Roughly 16 months after announcing he would move his company to Grand Junction and take up residence in the developing Riverfront at Las Colonias business park, Bobby Noyes has officially moved RockyMounts' headquarters into the Grand Valley.

But the owner of the bike rack and bike accessories manufacturer still feels like he is on some unsteady footing as he has yet to break ground on his permanent home and hit a snag in shipping his parts to the area from overseas.

Noyes and about six staffers have set up shop in a temporary home near 29 Road and Riverside Parkway in a warehouse that is owned by Colorado Mesa University. The company officially moved in mid-October after spending a few weeks in both Grand Junction and Boulder. He plans to have six more staffers on hand after the new year and hopes to hire around four new people.

In March, Noyes appeared to be roughly 60 days from breaking ground on what would be his new headquarters at the Riverfront at Las Colonias business park, but after voters rejected a change to the city's charter that would have allowed 99-year leases on city-owned property, things stalled.

"We didn't expect the need to wait for a ballot issue to break ground," Noyes said.
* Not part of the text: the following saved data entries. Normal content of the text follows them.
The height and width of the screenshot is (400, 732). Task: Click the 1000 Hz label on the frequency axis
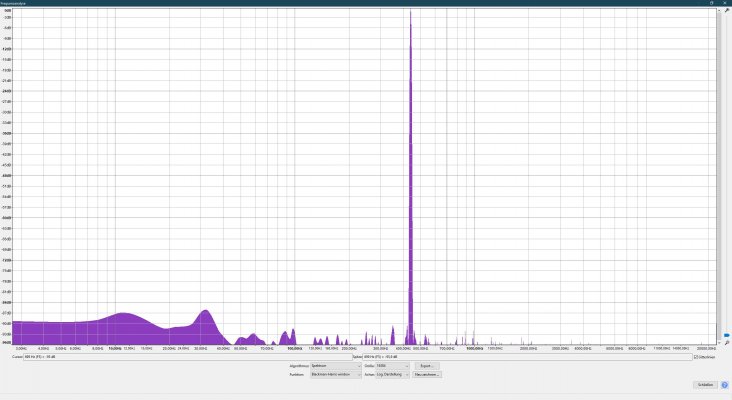474,348
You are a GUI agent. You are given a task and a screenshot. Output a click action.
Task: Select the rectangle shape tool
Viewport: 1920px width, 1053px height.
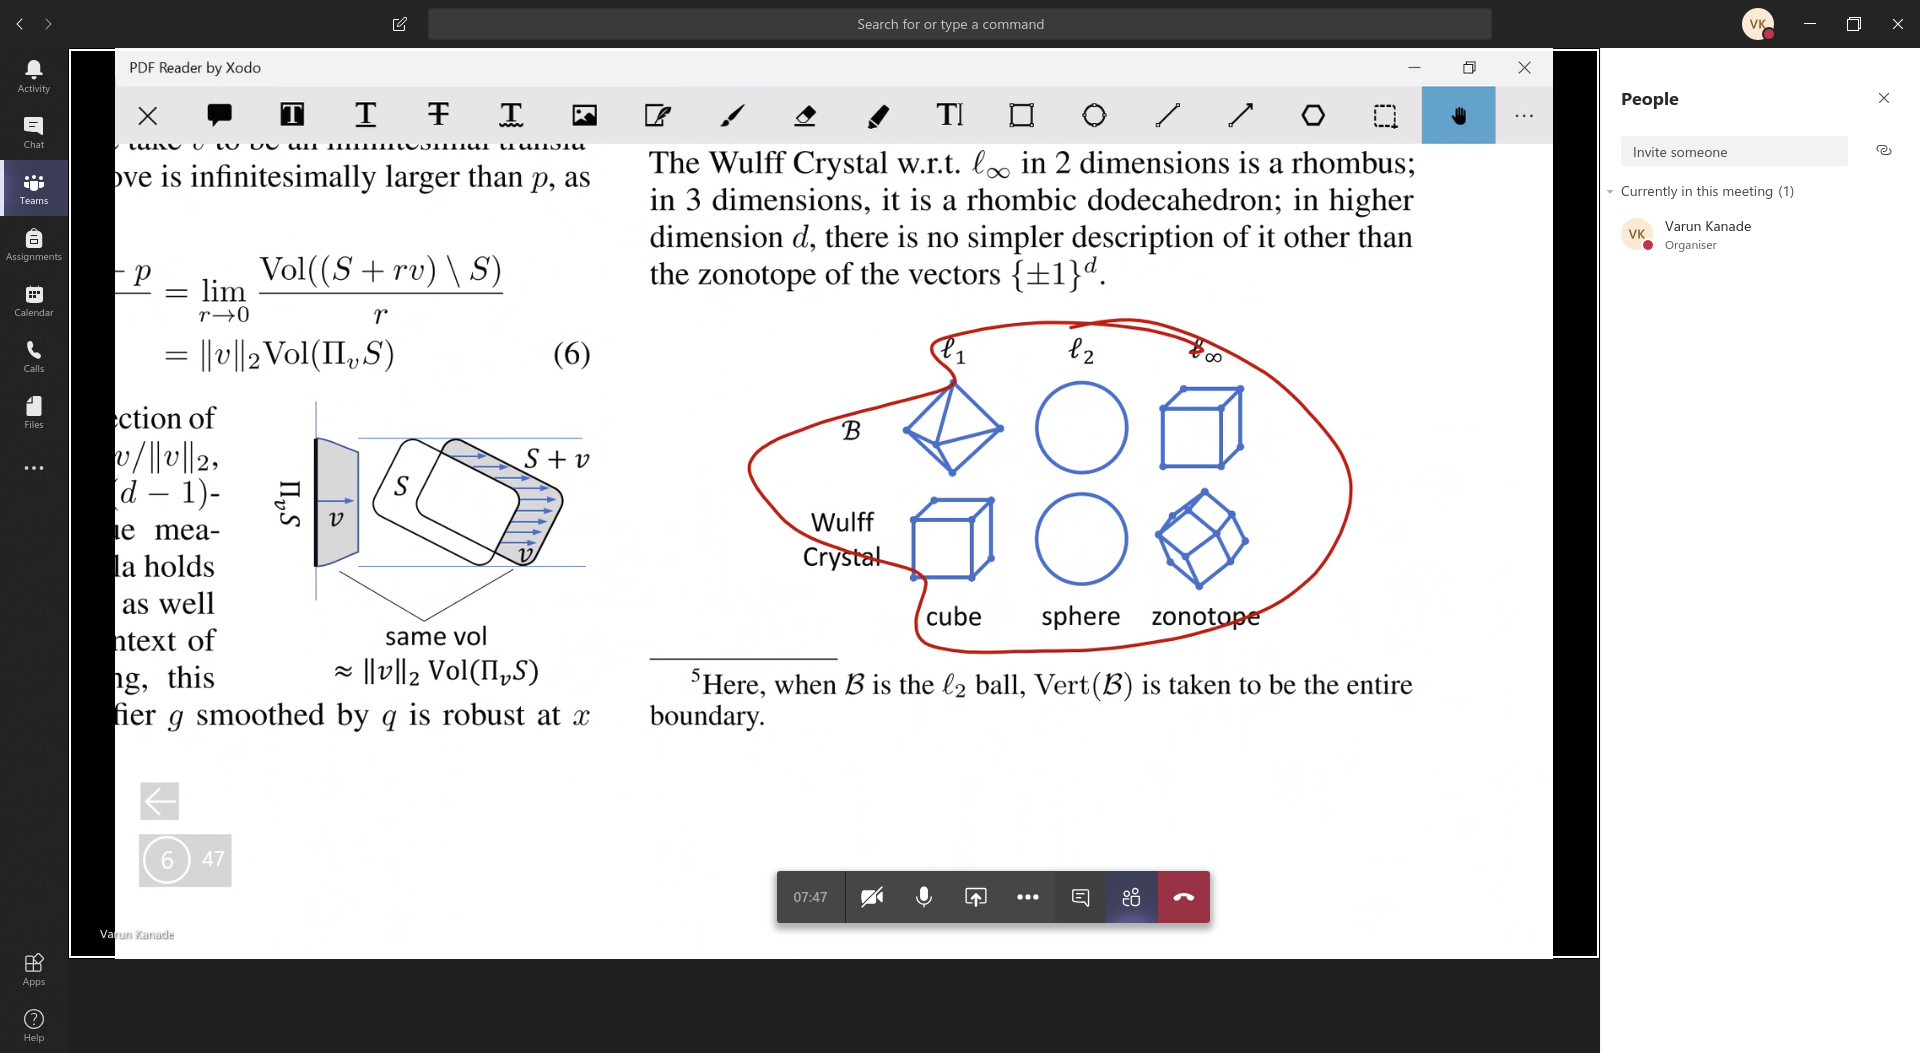click(1021, 116)
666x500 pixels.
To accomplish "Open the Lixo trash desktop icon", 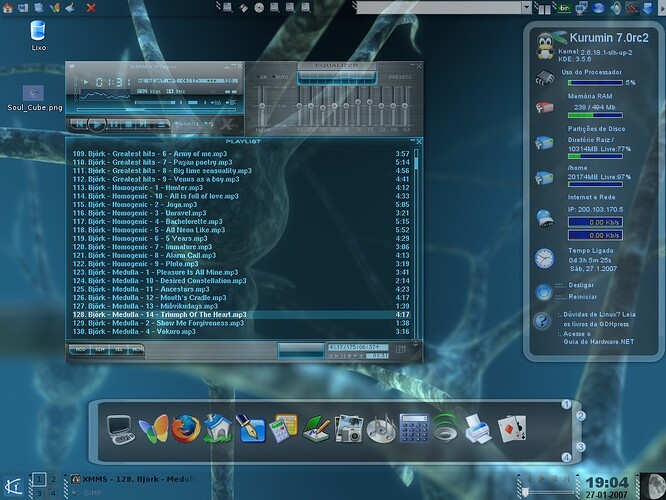I will 37,32.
Grand Junction voters are once again asked to allow the city to lease land for up to 99 years, this time just at the business park and some surrounding areas.

He currently has a 25-year lease on the property, but is having some trouble securing financing to construct a building that he may only control for less than three decades. A 25-year lease is the longest allowed in the city's charter.

RockyMounts and Grand Junction-based Bonsai Design were the first two companies to sign leases for their businesses at the business park and received incentives to build there.

Grand Junction Economic Partnership Executive Director Robin Brown has previously told The Daily Sentinel that the park has received interest, but the 25-year lease is a cause for pause for some of the businesses.

Noyes believes this week's vote is of paramount importance to the future of the park.

"In my opinion, I don't think it will be successful without it. The 25-year lease is not enticing. It's too problematic to justify investment," he said.

If the ballot question does not pass, he said he will likely look at scaling back his project.

Another problem Noyes discovered shortly before moving was his inability to ship any goods he imports from overseas directly to Grand Junction at a new transloading facility in the city.

Thinking that he would be able to use a new transloading facility in Grand Junction, he has since learned that the railroads would not bring the type of container he uses into the area. The facility was spearheaded by the Grand Junction Area Chamber of Commerce as a way for local manufacturers to bring in their goods directly to Grand Junction rather than have them shipped via train to Salt Lake City or Denver and driven to the Grand Valley in a truck.

Noyes participated in the planning process for the facility after announcing his move, but said he never realized and was never told that the facility couldn't bring in his items. He's now shipping to Salt Lake City and bringing his items in on a truck. He estimates this will result in $250,000 to $410,000 in extra costs over a 10-year stretch. Transferring the containers to a rail car that could come to Grand Junction would be more expensive than taking them to Salt Lake City, Noyes said.

"It's frustrating," he said.

Chamber of Commerce President and CEO Diane Schwenke said they contacted the railroads when they learned of the issue and that the railroads will only take those type of ocean containers to major metropolitan areas.

She said the chamber had the assumption that the facility could bring in all types of containers, but Noyes' case is the only one like this so far. She said others are already using the facility and that it is successful.

Brown said that GJEP has given Noyes money to help cover the first two years of extra cost by not being able to use the transloading facility.

Schwenke said the chamber decided to offer Noyes three years of free membership and noted that Noyes agreed to move to Grand Junction prior to there being any finalized plans for the transloading facility.

"In light of the fact that he announced before we knew about the transloading, there was no sense that we erred," Schwenke said.

Noyes declined the membership.

But despite some of these issues, he still feels positive about the city of Grand Junction and GJEP and is excited for the potential of the Grand Valley.

"I'm still excited," he said. "The community is exciting and supportive. We just have to get through the last rounds of problems."